▸ DATA
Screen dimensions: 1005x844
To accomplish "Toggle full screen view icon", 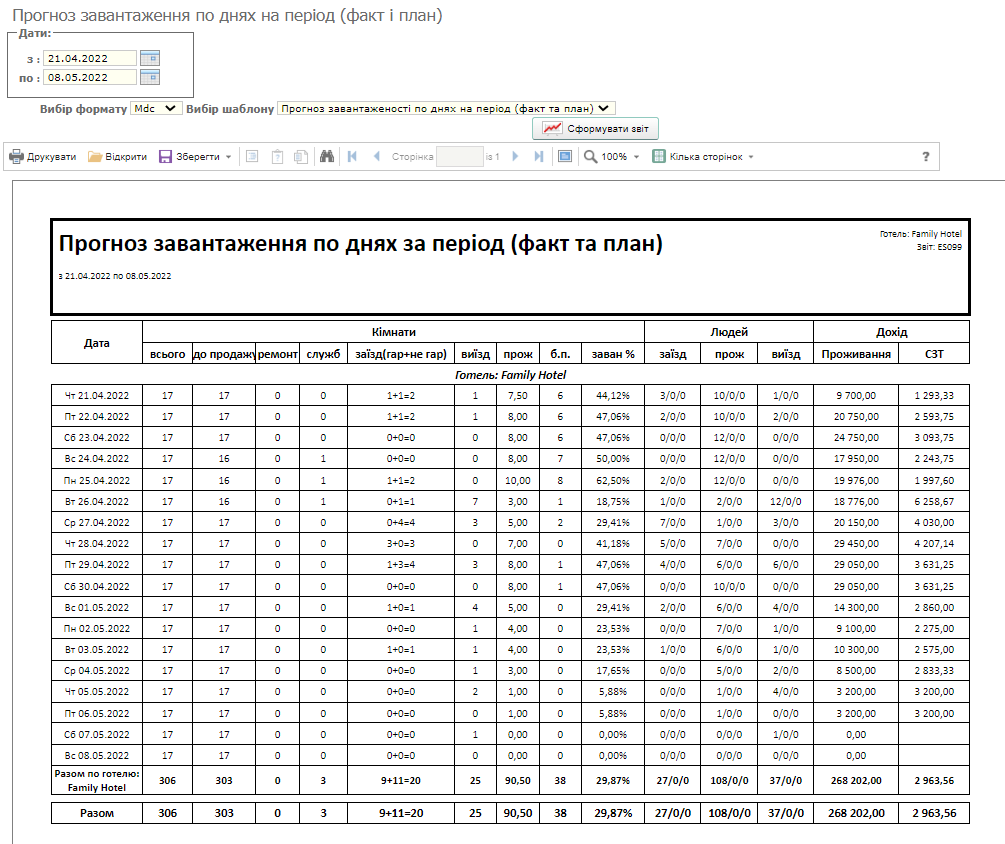I will tap(565, 157).
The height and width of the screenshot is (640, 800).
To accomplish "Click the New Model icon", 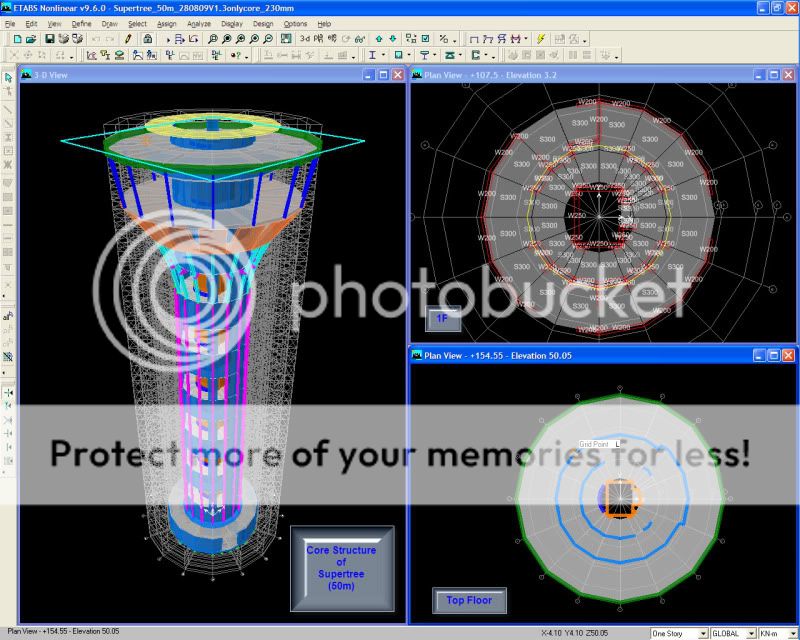I will point(17,39).
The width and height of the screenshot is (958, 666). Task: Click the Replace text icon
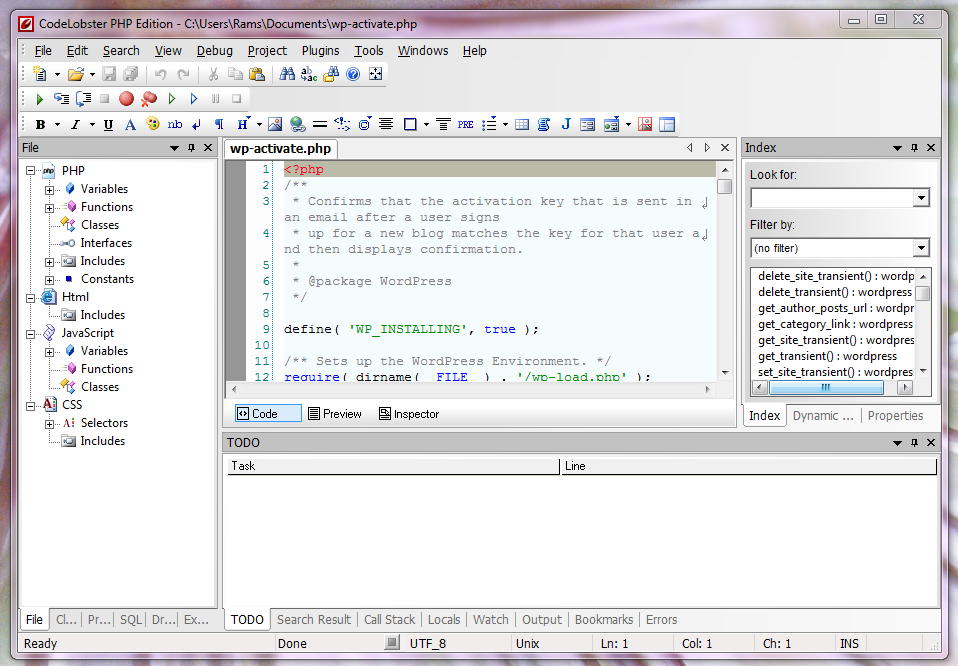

▸ GIVEN REQUEST
Collect every line of the items above that contains the word "height".

▸ REPLY TO THE TASK
The height and width of the screenshot is (640, 800).
The width and height of the screenshot is (958, 666). Task: Click the Replace text icon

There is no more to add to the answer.